A way to reframe the definitions: matrices $A,B: \Bbb R^n \to \Bbb R^m$ are equivalent if there exists bases $\mathcal B_1, \mathcal B_2$ of $\Bbb R^n,\Bbb R^m$ such that $B$ is the matrix of $A$ with respect to these new bases.
However, in the case of square matrices, we might say that choosing different bases for the first and second space loses too much structure from the original map $A$. For instance, take
$$
A = \pmatrix{0&1\\1&0}
$$
(the reflection through $y=x$). This map is equivalent to the identity map. However, $A$ is fundamentally different from $I$ in that $A$ changes the space, and $I$ doesn't. The problem here is that if we can change our perspective in the output space, we can make it seem as though $A$ didn't do anything at all; we can take the image of our input basis to be our output basis.
In order to get an idea of how $A$ changes a space, we restrict ourselves to similarity.

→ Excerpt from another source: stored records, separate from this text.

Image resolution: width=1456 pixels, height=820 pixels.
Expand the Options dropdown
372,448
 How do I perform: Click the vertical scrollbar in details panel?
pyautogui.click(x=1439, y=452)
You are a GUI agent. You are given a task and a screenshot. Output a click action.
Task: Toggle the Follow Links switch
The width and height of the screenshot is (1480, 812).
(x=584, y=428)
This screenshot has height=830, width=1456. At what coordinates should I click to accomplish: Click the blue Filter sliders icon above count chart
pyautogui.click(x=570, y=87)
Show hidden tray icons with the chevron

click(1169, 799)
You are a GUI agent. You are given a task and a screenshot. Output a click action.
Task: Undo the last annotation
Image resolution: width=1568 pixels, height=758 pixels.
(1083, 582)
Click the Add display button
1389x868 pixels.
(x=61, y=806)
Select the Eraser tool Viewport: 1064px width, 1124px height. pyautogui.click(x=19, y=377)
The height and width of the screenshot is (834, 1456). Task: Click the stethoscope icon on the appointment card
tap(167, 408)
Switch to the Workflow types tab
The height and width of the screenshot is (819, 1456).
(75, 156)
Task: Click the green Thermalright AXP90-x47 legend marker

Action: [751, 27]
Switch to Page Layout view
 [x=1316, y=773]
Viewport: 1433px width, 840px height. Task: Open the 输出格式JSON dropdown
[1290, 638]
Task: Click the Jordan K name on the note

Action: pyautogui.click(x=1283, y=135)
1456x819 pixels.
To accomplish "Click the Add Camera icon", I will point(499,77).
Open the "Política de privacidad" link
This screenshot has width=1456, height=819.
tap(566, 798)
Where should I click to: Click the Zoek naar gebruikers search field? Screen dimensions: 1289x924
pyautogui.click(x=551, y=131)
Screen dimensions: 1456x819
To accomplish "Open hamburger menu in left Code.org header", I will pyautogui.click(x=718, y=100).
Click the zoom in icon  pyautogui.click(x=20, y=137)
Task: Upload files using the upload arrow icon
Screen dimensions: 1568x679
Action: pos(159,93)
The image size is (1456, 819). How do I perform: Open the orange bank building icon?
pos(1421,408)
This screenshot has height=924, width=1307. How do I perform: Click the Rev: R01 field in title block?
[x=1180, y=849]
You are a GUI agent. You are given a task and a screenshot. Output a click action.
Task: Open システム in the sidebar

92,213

That is, we impose the constraint that the basis we choose for the output space should be the same as what we choose for the input space; this basis provides us with a fixed frame of reference. A useful choice of basis, in this instance, is $\mathcal B = \{(1,1),(1,-1)\}$. Relative to this basis, we find that
$$
[A]_{\mathcal B} = B = \pmatrix{1&0\\0&-1}
$$
we see that the similar matrix $B$ is clearly a reflection since it flips the sign of the $y$-coordinate.
One notable property is that if $A$ is similar to $B$, then $A^n$ is similar to $B^n$ for any $n$.